Fig. 1. Diagram of ImpliedChef. Dashed lines are offline, solid lines are online. Us-
ing conversion scripts and hand authoring, the XML case library and RDF ontology
snapshot are converted to PSL atoms and rules. A user query is converted to a set of
PSL atoms as well. This is passed to the solver, which returns as PSL atoms a set of
likely good cases and likely good adaptations.
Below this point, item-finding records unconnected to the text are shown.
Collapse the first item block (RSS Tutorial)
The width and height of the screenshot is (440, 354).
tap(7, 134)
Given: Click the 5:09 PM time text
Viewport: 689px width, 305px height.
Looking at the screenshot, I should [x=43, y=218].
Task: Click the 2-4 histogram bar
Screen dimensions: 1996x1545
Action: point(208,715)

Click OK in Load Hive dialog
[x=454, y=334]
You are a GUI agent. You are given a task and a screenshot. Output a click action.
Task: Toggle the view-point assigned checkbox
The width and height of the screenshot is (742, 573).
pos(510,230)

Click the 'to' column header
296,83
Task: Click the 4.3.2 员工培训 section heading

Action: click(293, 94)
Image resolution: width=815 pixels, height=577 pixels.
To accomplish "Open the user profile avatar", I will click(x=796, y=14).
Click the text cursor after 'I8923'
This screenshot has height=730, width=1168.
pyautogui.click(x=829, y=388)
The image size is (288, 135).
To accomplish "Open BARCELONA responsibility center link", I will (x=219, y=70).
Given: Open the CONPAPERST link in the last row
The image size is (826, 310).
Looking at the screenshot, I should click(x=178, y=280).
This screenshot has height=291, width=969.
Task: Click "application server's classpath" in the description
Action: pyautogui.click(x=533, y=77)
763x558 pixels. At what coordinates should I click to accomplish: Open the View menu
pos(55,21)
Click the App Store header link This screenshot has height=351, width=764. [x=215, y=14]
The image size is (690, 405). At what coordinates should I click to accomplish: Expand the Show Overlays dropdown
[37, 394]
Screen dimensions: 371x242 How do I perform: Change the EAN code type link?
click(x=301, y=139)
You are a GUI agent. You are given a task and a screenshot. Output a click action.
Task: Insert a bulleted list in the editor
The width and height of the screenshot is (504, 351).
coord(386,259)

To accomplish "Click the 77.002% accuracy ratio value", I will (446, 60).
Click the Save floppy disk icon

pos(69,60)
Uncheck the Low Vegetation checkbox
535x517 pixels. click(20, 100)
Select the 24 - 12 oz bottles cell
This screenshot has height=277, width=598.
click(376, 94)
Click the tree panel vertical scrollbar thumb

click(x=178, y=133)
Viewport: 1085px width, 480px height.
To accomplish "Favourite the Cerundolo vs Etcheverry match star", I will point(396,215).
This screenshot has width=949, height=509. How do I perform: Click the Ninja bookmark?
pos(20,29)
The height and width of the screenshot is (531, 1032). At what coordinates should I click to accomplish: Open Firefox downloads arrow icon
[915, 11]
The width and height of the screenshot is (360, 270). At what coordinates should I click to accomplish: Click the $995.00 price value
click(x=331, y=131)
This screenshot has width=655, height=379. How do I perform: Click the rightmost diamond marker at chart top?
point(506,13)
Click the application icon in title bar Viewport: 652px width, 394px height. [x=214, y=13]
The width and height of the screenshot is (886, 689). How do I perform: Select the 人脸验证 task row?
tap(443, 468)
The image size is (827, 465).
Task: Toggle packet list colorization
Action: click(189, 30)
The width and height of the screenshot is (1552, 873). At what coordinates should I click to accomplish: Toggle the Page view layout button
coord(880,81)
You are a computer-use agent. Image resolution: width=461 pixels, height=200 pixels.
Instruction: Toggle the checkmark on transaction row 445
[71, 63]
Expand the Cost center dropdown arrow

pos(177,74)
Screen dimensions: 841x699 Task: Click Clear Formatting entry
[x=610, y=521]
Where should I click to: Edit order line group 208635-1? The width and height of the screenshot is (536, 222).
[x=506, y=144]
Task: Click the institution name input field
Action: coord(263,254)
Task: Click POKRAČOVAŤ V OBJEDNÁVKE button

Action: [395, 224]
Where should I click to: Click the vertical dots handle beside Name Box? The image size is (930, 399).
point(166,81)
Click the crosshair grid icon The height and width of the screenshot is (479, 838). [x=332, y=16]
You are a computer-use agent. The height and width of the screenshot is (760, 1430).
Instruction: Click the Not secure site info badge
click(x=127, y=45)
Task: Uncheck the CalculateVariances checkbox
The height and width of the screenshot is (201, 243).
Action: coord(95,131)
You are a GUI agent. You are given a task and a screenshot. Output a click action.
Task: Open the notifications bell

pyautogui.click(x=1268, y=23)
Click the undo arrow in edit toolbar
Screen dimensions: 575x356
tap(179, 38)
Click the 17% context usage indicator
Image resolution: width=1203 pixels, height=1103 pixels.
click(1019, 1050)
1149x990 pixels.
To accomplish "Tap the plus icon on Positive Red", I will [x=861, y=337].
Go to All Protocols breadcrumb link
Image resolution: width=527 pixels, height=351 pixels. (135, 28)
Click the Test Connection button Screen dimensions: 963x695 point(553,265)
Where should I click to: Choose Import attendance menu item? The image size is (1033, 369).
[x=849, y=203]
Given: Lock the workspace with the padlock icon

These are used for case retrieval and
case adaptation, which are then passed back as an answer to the query.

    Figure 4 shows a boxes and arrows diagram of ImpliedChef. Offline (before
any user queries are processed), we use a set of conversion scripts and hand
authoring to get a set of PSL atoms, predicates and rules from the wikiTaaable
ontology and Computer Cooking Competition case library. Online, a user query
is converted to a set of PSL atoms that interact with PSL logic rules. All of this
is passed to the PSL solver, which is given two important targets: a set of atoms
that represent each case in the case library and a set of atoms that represent
recipe adaptations. These are not the only atoms that the solver is inferring
probabilities for, but are used in the next steps.
    The case atoms are used to select a case from the library. The adaptation
atoms are used to figure out how to tweak the case to fit the constraints pro-
vided by the user query as well as the the challenge at hand. Finally, these
are wrapped up as a XML document that follows the cccSystemOutput XML
Schema definition for the competition.

4.1   Offline Components
These parts of ImpliedChef are performed only once, and are done before any
user queries are ever fielded by the system. The first few of these convert recipes
into sets of ingredient atoms, as shown in figure 4.1.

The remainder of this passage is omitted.